Copy out the film review excerpt below in full, word for word.

Excerpt
"""

Self-sacrifice isn’t restricted to the battlefield. On the home front, Hal’s wife, Julie, befriends a diverse group of mothers and new brides coping with the war. At one point, the women decry racial discrimination taking place at the base Laundromat. When the government impersonally telegrams widows via Yellow Cab, Julie decides she can do the job with greater compassion, and assumes that responsibility. Hal writes letters of comfort to the grieving wives of key men, attempting to encourage them. A photojournalist trades his camera for a gun when he’s needed in the fight, and acts bravely. It is he who reminds viewers that, for soldiers in this conflict, there were “no bands, no flags, no honor guard to welcome them home.” The film’s final frames pay tribute to the men who gave their lives at Ia Drang Valley, and Vietnam veterans in general. Like Black Hawk Down, this movie exposes the horrors of war while essentially saying to those in ivory towers, “Don’t send our kids into a fight unless you intend to win it.”

"""

Data supplied
"""

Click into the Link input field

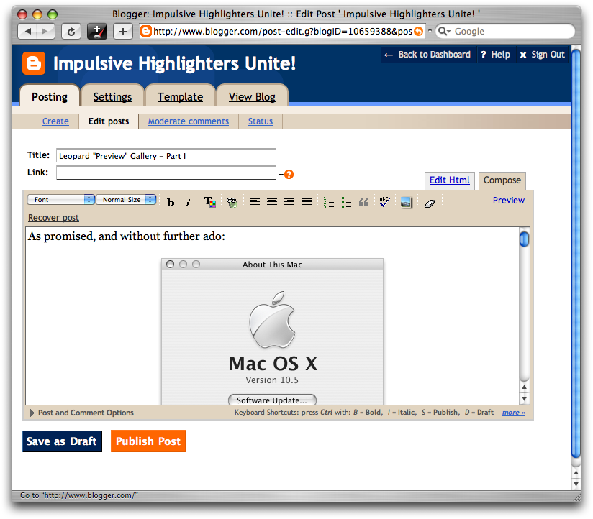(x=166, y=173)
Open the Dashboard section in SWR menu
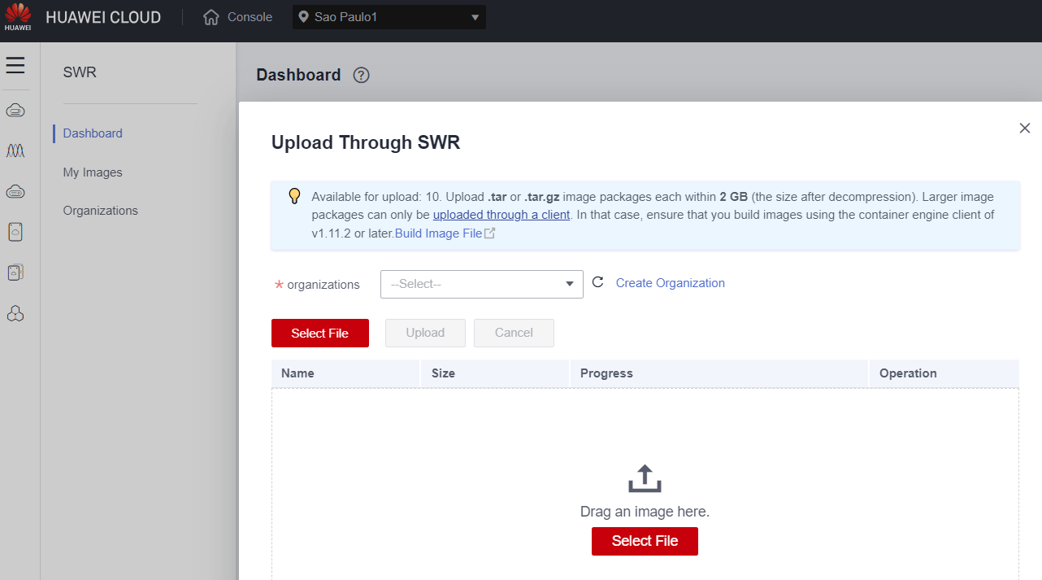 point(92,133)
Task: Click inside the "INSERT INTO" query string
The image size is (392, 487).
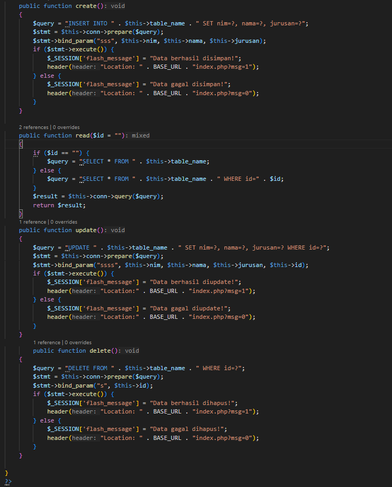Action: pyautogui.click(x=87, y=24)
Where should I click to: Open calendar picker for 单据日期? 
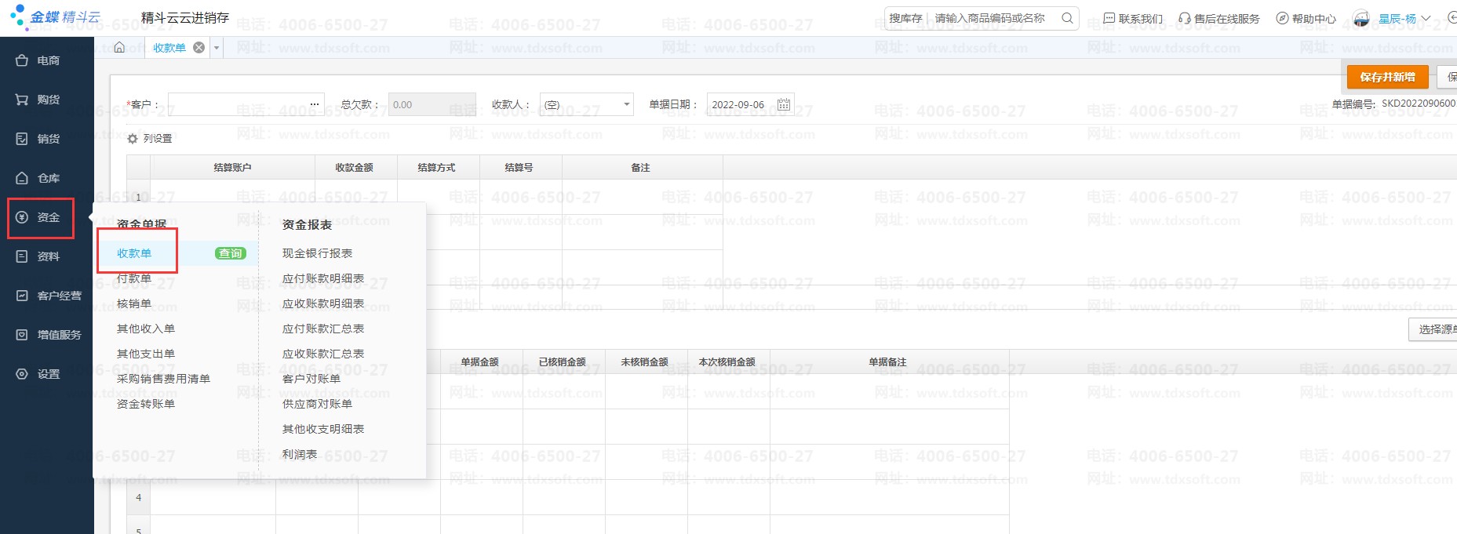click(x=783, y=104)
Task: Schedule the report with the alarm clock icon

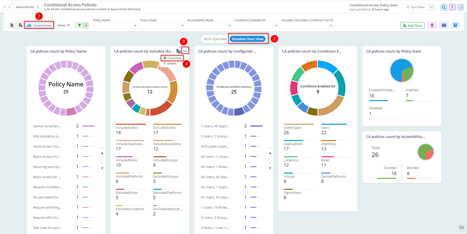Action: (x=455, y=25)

"""
"""

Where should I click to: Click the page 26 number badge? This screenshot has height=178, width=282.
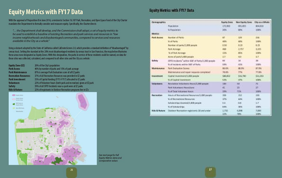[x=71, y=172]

"""

Task result
Self-sacrifice isn’t restricted to the battlefield. On the home front, Hal’s wife, Julie, befriends a diverse group of mothers and new brides coping with the war. At one point, the women decry racial discrimination taking place at the base Laundromat. When the government impersonally telegrams widows via Yellow Cab, Julie decides she can do the job with greater compassion, and assumes that responsibility. Hal writes letters of comfort to the grieving wives of key men, attempting to encourage them. A photojournalist trades his camera for a gun when he’s needed in the fight, and acts bravely. It is he who reminds viewers that, for soldiers in this conflict, there were “no bands, no flags, no honor guard to welcome them home.” The film’s final frames pay tribute to the men who gave their lives at Ia Drang Valley, and Vietnam veterans in general. Like Black Hawk Down, this movie exposes the horrors of war while essentially saying to those in ivory towers, “Don’t send our kids into a fight unless you intend to win it.”